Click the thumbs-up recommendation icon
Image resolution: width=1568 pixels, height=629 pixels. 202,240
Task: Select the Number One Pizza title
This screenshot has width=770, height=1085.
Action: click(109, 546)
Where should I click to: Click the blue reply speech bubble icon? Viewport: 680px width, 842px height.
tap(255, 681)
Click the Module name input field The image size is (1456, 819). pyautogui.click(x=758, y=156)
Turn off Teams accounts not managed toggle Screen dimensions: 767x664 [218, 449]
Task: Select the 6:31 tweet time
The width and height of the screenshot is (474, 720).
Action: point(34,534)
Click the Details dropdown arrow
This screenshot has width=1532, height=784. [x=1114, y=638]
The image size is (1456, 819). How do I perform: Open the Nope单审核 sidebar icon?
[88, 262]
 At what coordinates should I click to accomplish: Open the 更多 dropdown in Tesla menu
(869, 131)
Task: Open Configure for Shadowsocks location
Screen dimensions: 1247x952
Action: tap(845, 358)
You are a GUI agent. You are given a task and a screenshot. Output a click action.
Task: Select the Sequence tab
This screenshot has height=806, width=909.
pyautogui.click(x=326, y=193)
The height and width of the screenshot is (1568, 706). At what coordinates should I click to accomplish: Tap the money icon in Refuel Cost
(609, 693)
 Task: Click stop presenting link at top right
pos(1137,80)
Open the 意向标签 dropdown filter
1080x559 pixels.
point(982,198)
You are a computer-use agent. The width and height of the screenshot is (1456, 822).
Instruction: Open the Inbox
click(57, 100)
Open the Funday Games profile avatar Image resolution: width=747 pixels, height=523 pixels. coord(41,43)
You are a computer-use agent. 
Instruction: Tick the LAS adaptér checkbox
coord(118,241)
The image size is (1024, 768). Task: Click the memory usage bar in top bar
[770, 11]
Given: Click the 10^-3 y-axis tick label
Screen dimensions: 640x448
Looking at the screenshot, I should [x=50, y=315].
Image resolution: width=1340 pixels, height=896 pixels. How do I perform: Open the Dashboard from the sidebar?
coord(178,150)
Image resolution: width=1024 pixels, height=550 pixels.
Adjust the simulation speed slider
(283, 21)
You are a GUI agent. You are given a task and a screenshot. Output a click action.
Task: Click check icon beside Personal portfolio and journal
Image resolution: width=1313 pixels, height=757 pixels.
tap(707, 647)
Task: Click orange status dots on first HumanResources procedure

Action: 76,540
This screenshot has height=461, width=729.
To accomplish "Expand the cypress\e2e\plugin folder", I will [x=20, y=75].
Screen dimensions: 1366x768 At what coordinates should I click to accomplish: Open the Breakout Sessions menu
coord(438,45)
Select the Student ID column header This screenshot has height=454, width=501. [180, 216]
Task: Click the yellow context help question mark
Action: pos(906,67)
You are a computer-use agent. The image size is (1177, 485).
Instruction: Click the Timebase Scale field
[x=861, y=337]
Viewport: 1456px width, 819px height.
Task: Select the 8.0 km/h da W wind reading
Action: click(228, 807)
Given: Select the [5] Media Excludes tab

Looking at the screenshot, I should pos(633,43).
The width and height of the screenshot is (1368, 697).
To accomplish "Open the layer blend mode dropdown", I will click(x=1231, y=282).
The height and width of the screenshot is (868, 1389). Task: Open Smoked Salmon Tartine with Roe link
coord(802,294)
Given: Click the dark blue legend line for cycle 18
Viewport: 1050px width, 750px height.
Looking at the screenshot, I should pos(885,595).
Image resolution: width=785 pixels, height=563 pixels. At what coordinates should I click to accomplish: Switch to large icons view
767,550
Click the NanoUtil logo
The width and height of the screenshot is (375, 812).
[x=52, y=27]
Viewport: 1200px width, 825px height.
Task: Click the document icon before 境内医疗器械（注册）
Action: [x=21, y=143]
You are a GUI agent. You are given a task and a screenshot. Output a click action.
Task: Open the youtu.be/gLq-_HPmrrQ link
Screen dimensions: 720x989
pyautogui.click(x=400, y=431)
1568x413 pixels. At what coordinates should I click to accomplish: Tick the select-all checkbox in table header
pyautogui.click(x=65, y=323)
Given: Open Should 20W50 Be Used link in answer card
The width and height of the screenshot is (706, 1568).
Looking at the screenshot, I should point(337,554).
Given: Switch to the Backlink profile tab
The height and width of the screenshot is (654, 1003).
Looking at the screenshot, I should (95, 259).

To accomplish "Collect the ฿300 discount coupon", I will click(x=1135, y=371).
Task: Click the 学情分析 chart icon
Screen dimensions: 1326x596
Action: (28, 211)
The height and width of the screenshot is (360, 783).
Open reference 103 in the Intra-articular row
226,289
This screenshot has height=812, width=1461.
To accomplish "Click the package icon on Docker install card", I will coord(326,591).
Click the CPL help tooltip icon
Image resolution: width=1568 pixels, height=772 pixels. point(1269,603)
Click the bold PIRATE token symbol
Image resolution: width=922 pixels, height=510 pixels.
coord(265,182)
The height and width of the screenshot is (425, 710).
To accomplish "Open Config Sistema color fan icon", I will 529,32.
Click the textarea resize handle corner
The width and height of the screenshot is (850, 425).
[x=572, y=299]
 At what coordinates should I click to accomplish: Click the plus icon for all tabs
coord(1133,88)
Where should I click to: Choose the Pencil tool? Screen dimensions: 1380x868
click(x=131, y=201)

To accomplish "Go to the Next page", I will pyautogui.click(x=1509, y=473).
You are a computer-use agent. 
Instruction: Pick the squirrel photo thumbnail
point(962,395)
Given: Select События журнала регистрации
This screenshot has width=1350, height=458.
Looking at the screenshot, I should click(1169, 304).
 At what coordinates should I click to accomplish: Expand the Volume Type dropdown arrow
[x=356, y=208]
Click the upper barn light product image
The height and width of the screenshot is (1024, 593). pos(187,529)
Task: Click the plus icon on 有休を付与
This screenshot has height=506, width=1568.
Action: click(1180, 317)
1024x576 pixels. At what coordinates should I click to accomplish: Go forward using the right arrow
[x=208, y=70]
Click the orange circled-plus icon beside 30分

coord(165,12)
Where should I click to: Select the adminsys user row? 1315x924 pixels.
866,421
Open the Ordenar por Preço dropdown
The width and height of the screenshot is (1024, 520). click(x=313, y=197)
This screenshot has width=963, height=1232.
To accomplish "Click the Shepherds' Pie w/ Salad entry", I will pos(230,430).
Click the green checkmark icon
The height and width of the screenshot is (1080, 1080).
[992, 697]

#### Task objective:
Write out the records above, reproducing every line precisely.

#### Response to the exercise:
Click the thumbs-up recommendation icon
Image resolution: width=1568 pixels, height=629 pixels. 202,240
Task: Select the Number One Pizza title
This screenshot has width=770, height=1085.
Action: click(109, 546)
Where should I click to: Click the blue reply speech bubble icon? Viewport: 680px width, 842px height.
tap(255, 681)
Click the Module name input field The image size is (1456, 819). pyautogui.click(x=758, y=156)
Turn off Teams accounts not managed toggle Screen dimensions: 767x664 [218, 449]
Task: Select the 6:31 tweet time
The width and height of the screenshot is (474, 720).
Action: point(34,534)
Click the Details dropdown arrow
This screenshot has width=1532, height=784. [x=1114, y=638]
The image size is (1456, 819). How do I perform: Open the Nope单审核 sidebar icon?
[88, 262]
 At what coordinates should I click to accomplish: Open the 更多 dropdown in Tesla menu
(869, 131)
Task: Open Configure for Shadowsocks location
Screen dimensions: 1247x952
Action: tap(845, 358)
You are a GUI agent. You are given a task and a screenshot. Output a click action.
Task: Select the Sequence tab
This screenshot has height=806, width=909.
pyautogui.click(x=326, y=193)
The height and width of the screenshot is (1568, 706). At what coordinates should I click to accomplish: Tap the money icon in Refuel Cost
(609, 693)
 Task: Click stop presenting link at top right
pos(1137,80)
Open the 意向标签 dropdown filter
1080x559 pixels.
point(982,198)
You are a computer-use agent. The width and height of the screenshot is (1456, 822).
Instruction: Open the Inbox
click(57, 100)
Open the Funday Games profile avatar Image resolution: width=747 pixels, height=523 pixels. coord(41,43)
You are a computer-use agent. 
Instruction: Tick the LAS adaptér checkbox
coord(118,241)
The image size is (1024, 768). Task: Click the memory usage bar in top bar
[770, 11]
Given: Click the 10^-3 y-axis tick label
Screen dimensions: 640x448
Looking at the screenshot, I should [x=50, y=315].
Image resolution: width=1340 pixels, height=896 pixels. How do I perform: Open the Dashboard from the sidebar?
coord(178,150)
Image resolution: width=1024 pixels, height=550 pixels.
Adjust the simulation speed slider
(283, 21)
You are a GUI agent. You are given a task and a screenshot. Output a click action.
Task: Click check icon beside Personal portfolio and journal
Image resolution: width=1313 pixels, height=757 pixels.
tap(707, 647)
Task: Click orange status dots on first HumanResources procedure

Action: 76,540
This screenshot has height=461, width=729.
To accomplish "Expand the cypress\e2e\plugin folder", I will [x=20, y=75].
Screen dimensions: 1366x768 At what coordinates should I click to accomplish: Open the Breakout Sessions menu
coord(438,45)
Select the Student ID column header This screenshot has height=454, width=501. [180, 216]
Task: Click the yellow context help question mark
Action: pos(906,67)
You are a computer-use agent. The image size is (1177, 485).
Instruction: Click the Timebase Scale field
[x=861, y=337]
Viewport: 1456px width, 819px height.
Task: Select the 8.0 km/h da W wind reading
Action: click(228, 807)
Given: Select the [5] Media Excludes tab

Looking at the screenshot, I should pos(633,43).
The width and height of the screenshot is (1368, 697).
To accomplish "Open the layer blend mode dropdown", I will click(x=1231, y=282).
The height and width of the screenshot is (868, 1389). Task: Open Smoked Salmon Tartine with Roe link
coord(802,294)
Given: Click the dark blue legend line for cycle 18
Viewport: 1050px width, 750px height.
Looking at the screenshot, I should pos(885,595).
Image resolution: width=785 pixels, height=563 pixels. At what coordinates should I click to accomplish: Switch to large icons view
767,550
Click the NanoUtil logo
The width and height of the screenshot is (375, 812).
[x=52, y=27]
Viewport: 1200px width, 825px height.
Task: Click the document icon before 境内医疗器械（注册）
Action: [x=21, y=143]
You are a GUI agent. You are given a task and a screenshot. Output a click action.
Task: Open the youtu.be/gLq-_HPmrrQ link
Screen dimensions: 720x989
pyautogui.click(x=400, y=431)
1568x413 pixels. At what coordinates should I click to accomplish: Tick the select-all checkbox in table header
pyautogui.click(x=65, y=323)
Given: Open Should 20W50 Be Used link in answer card
The width and height of the screenshot is (706, 1568).
Looking at the screenshot, I should point(337,554).
Given: Switch to the Backlink profile tab
The height and width of the screenshot is (654, 1003).
Looking at the screenshot, I should (95, 259).

To accomplish "Collect the ฿300 discount coupon", I will click(x=1135, y=371).
Task: Click the 学情分析 chart icon
Screen dimensions: 1326x596
Action: (28, 211)
The height and width of the screenshot is (360, 783).
Open reference 103 in the Intra-articular row
226,289
This screenshot has height=812, width=1461.
To accomplish "Click the package icon on Docker install card", I will coord(326,591).
Click the CPL help tooltip icon
Image resolution: width=1568 pixels, height=772 pixels. point(1269,603)
Click the bold PIRATE token symbol
Image resolution: width=922 pixels, height=510 pixels.
coord(265,182)
The height and width of the screenshot is (425, 710).
To accomplish "Open Config Sistema color fan icon", I will 529,32.
Click the textarea resize handle corner
The width and height of the screenshot is (850, 425).
[x=572, y=299]
 At what coordinates should I click to accomplish: Click the plus icon for all tabs
coord(1133,88)
Where should I click to: Choose the Pencil tool? Screen dimensions: 1380x868
click(x=131, y=201)

To accomplish "Go to the Next page", I will pyautogui.click(x=1509, y=473).
You are a computer-use agent. 
Instruction: Pick the squirrel photo thumbnail
point(962,395)
Given: Select События журнала регистрации
This screenshot has width=1350, height=458.
Looking at the screenshot, I should click(1169, 304).
 At what coordinates should I click to accomplish: Expand the Volume Type dropdown arrow
[x=356, y=208]
Click the upper barn light product image
The height and width of the screenshot is (1024, 593). pos(187,529)
Task: Click the plus icon on 有休を付与
This screenshot has height=506, width=1568.
Action: click(1180, 317)
1024x576 pixels. At what coordinates should I click to accomplish: Go forward using the right arrow
[x=208, y=70]
Click the orange circled-plus icon beside 30分

coord(165,12)
Where should I click to: Select the adminsys user row? 1315x924 pixels.
866,421
Open the Ordenar por Preço dropdown
The width and height of the screenshot is (1024, 520). click(x=313, y=197)
This screenshot has width=963, height=1232.
To accomplish "Click the Shepherds' Pie w/ Salad entry", I will pos(230,430).
Click the green checkmark icon
The height and width of the screenshot is (1080, 1080).
[992, 697]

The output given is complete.